By Ahmad Majidyar | Fellow and Director of IranObserved Project - The Middle East Institute | Apr 14, 2017
U.S. Treasury’s Latest Human Rights Sanctions Anger Tehran

Iran’s Foreign Ministry has reacted angrily to the latest U.S. sanctions on the Tehran Prisons Organization and a top Iranian official for human rights abuses in the country. The ministry’s spokesman, Bahram Ghassemi, slammed the decision and said Washington was not in a position to hold others accountable for rights violations. “These measures and unilateral and bullying sanctions are illegitimate according to repeated United Nations resolutions and they have a negative impact on improving human rights.” In a statement released earlier today, Ghassemi argued that the new sanctions were politically-motivated and illegal. “More than anything else, this act of meddling by the U.S. government is a pretext to cover up human rights issues in that country and ultimately to sway public opinion from crimes and support by this country to systematic and appalling human rights abuses by some of its allies in the region, particularly the Zionist regime,” he concluded.  

Comment: Ghassemi’s remarks came as the United States Department of Treasury’s Office of Foreign Assets Control (O.F.A.C.) yesterday sanctioned the Tehran Prison Organization and Sohrab Soleimani, a senior Iranian judicial official, in connection with human rights abuses in Iran. “Today’s designations highlight our continued support for the Iranian people and demonstrate our commitment to hold the Government of Iran responsible for its continued repression of its own citizens,” said O.F.A.C. Director John E. Smith.

The Treasury Department also emphasized that Washington will “continue to vigorously exercise its sanctions authorities outside the scope of the Joint Comprehensive Plan of Action (JCPOA) to counter the Iranian government’s support for terrorism, ballistic missile program, regional destabilization, and human rights abuses,” and maintained that “the sanctions imposed today are fully consistent with U.S. commitments under the JCPOA.”

The Tehran Prisons Organization, as the Treasury notes, is complicit in serious human rights abuses in Tehran’s Evin Prison, including torture of political prisoners.

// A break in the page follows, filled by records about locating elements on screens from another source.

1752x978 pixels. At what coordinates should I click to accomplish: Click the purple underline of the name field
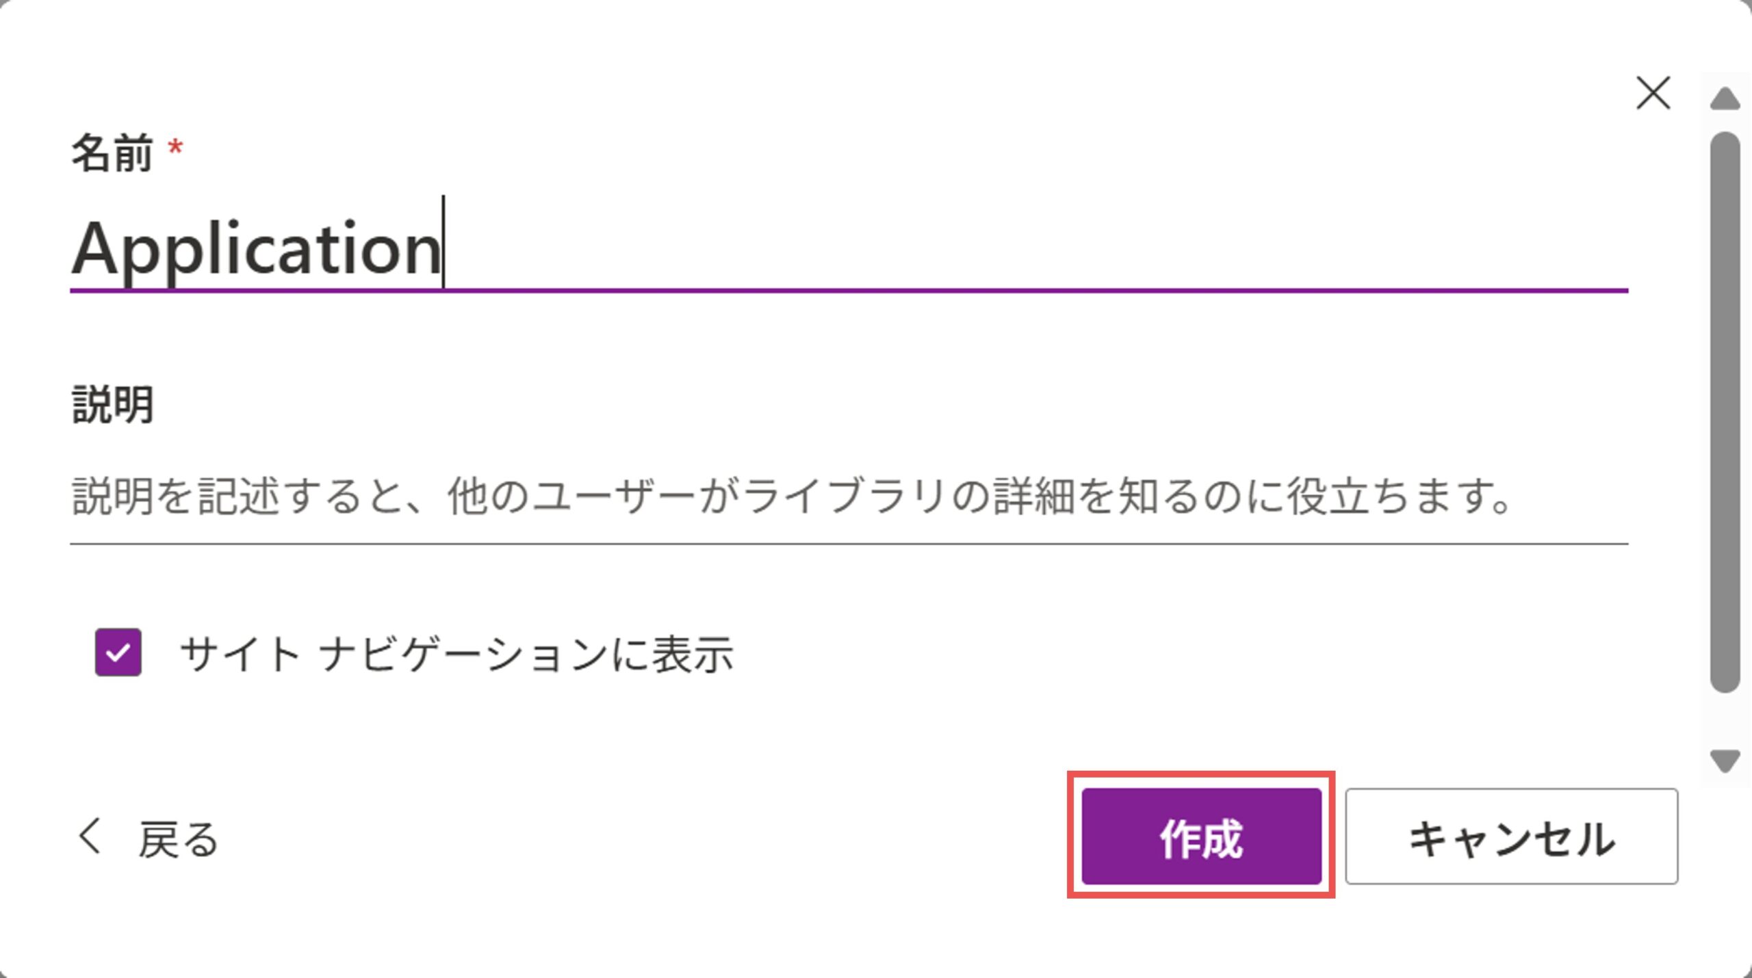point(849,291)

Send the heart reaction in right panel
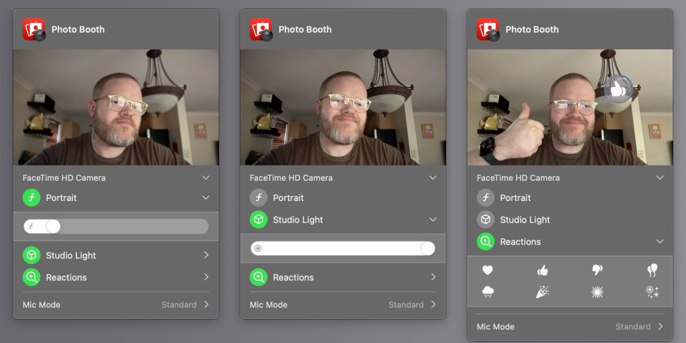[488, 270]
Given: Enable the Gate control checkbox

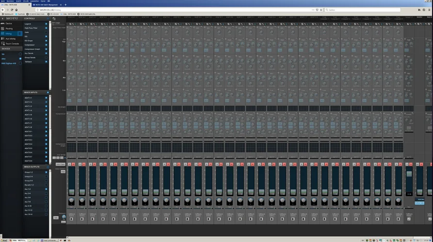Looking at the screenshot, I should point(47,32).
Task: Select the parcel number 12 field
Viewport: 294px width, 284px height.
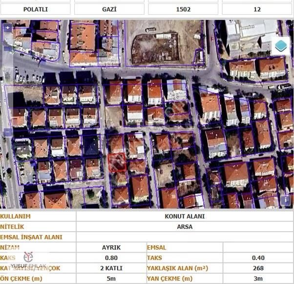Action: (x=257, y=9)
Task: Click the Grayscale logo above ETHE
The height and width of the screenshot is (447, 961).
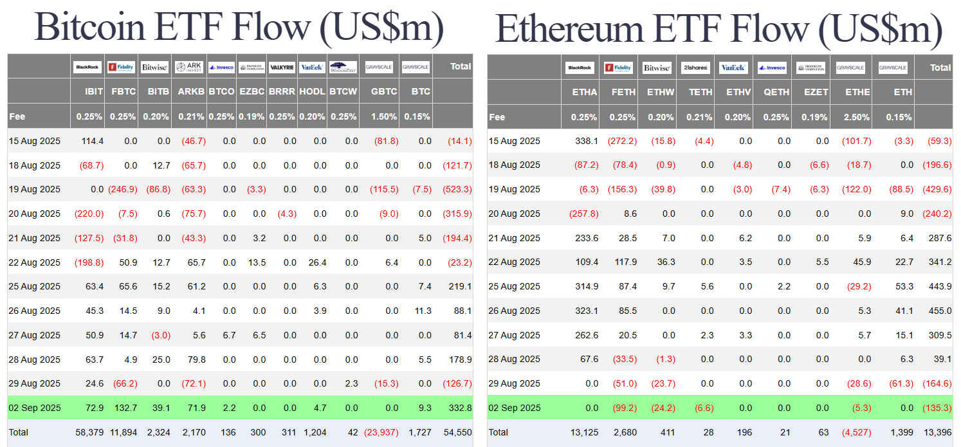Action: (850, 68)
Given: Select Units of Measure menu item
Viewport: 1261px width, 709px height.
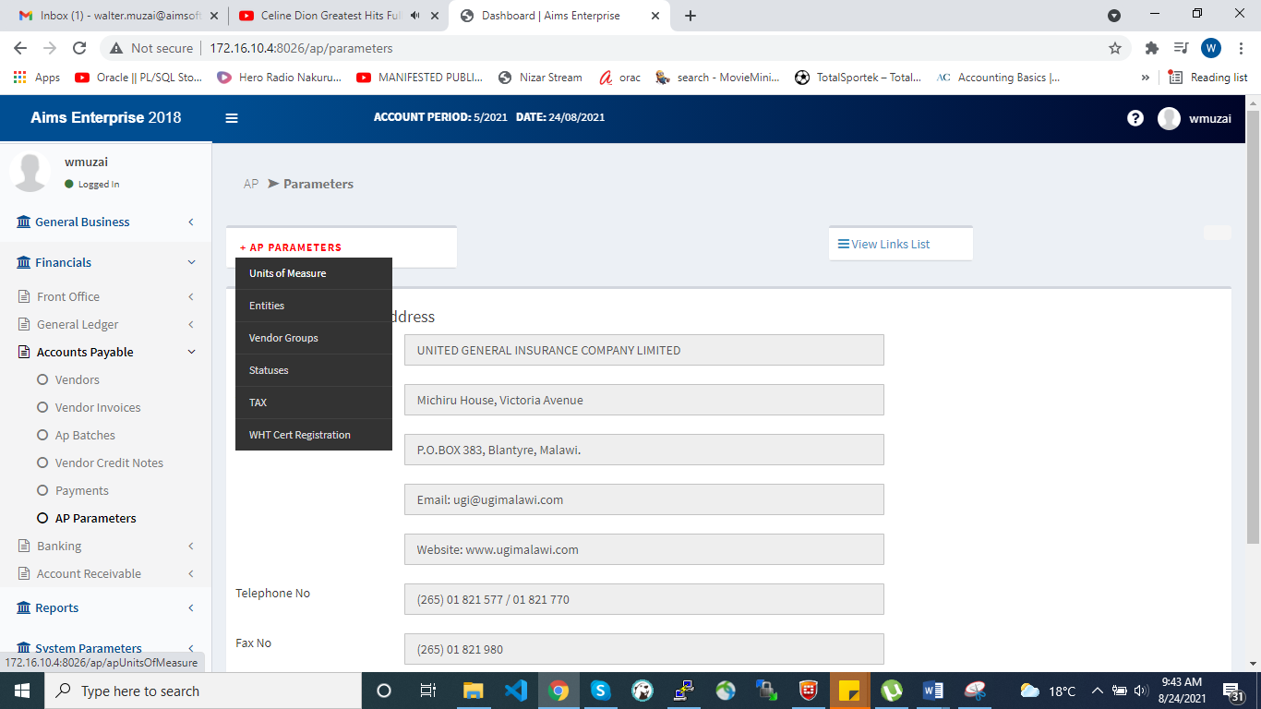Looking at the screenshot, I should 287,273.
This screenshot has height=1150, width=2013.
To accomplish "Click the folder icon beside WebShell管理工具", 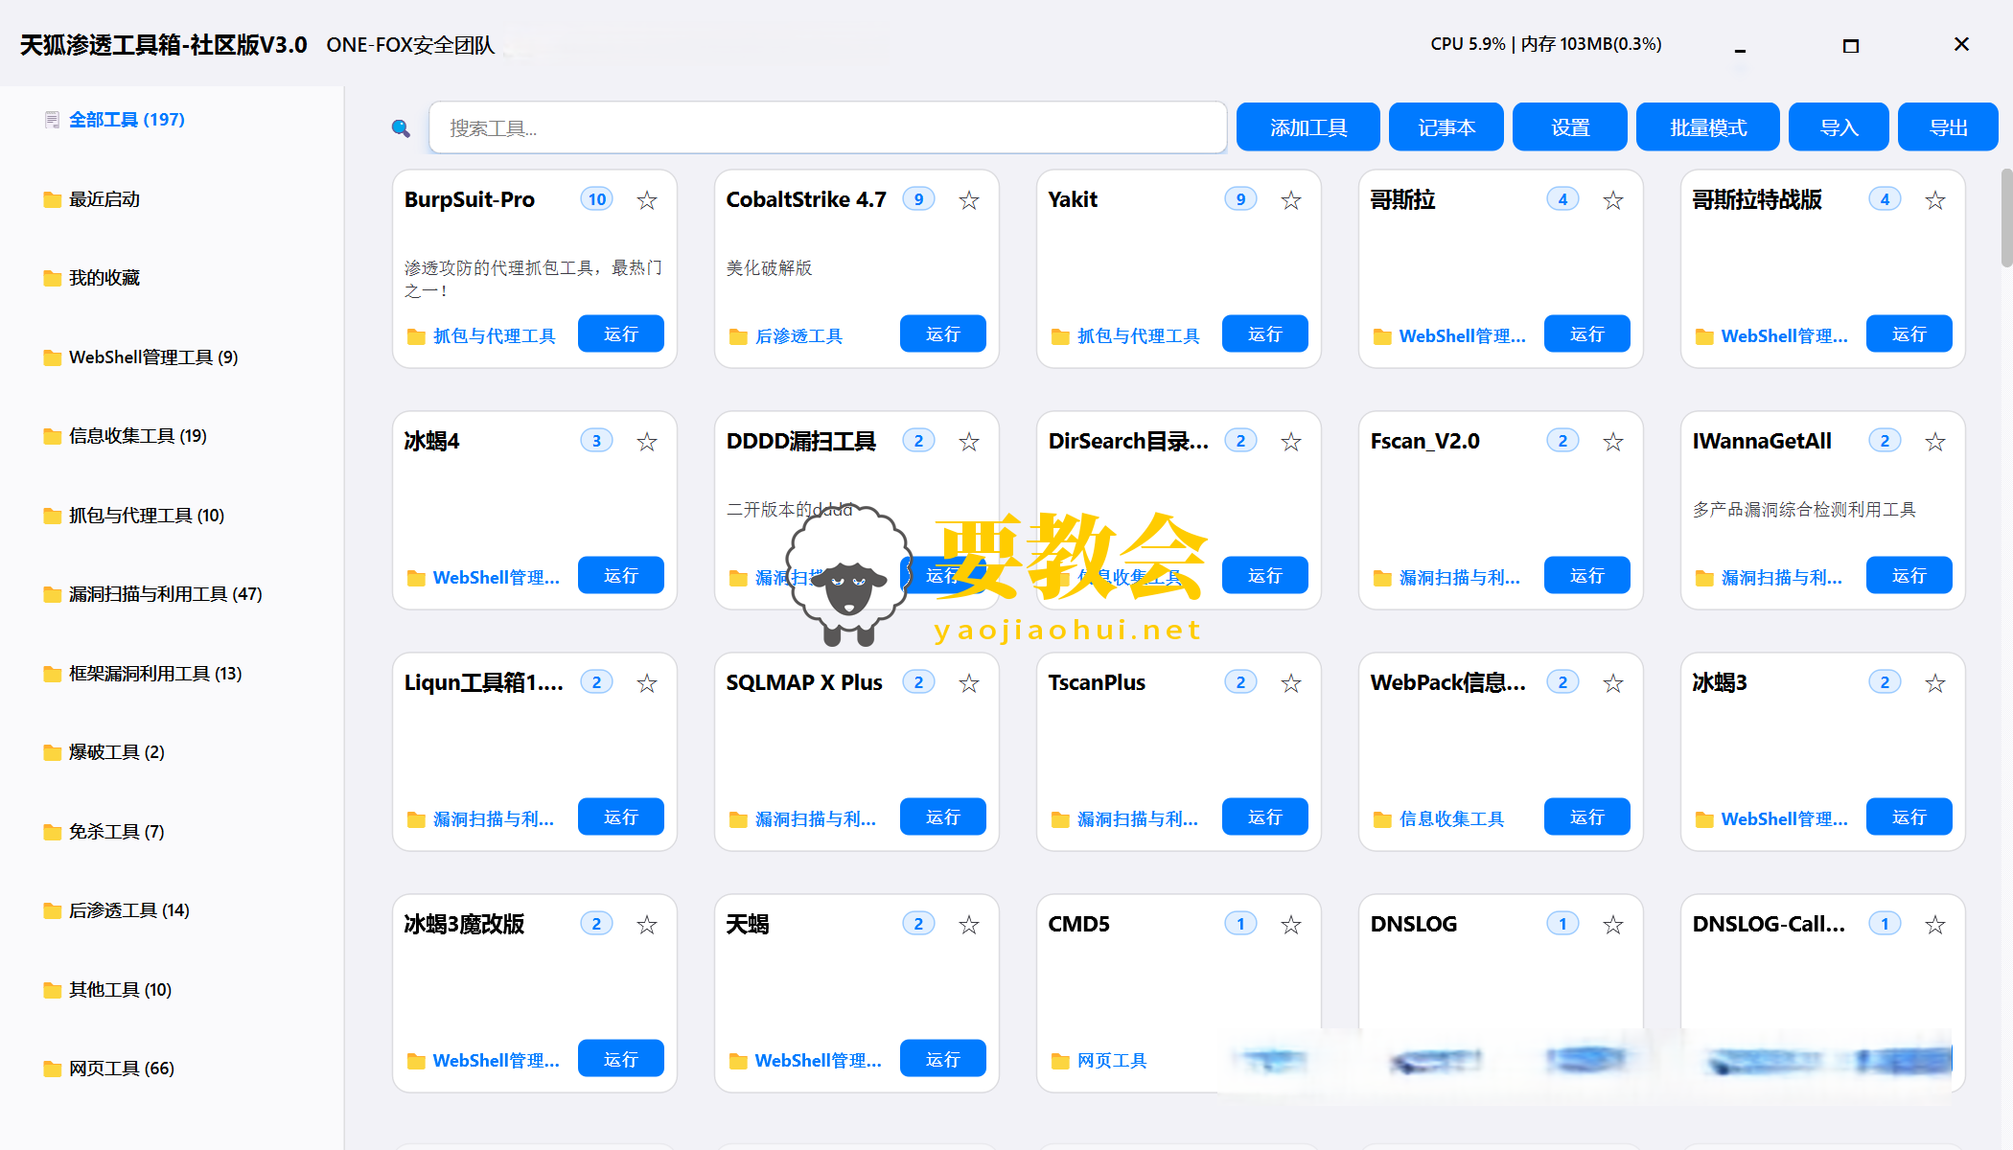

And Sohrab Soleimani is a younger brother of Iran’s Quds Force Commander Major General Qassem Soleimani, who was designated by the Treasury almost a decade ago for his support to terrorist groups in the region. Sohrab Soleimani served as the head of the Tehran Prisons Organization for 15 years, including during the tumultuous period of anti-government protests after the 2009 controversial presidential elections. Authorities in Iran arrested and reportedly tortured a great number of protesters. He was appointed as the deputy of the State Prisons Organization last year.

While the Iranian Foreign Ministry condemns the U.S. sanctions as unilateral move, it is not just Washington that is worried about the dismal human rights situation in the country. Earlier this week, the European Council extended human rights sanctions against Iran, which drew a similar reaction from Iran’s Foreign Ministry.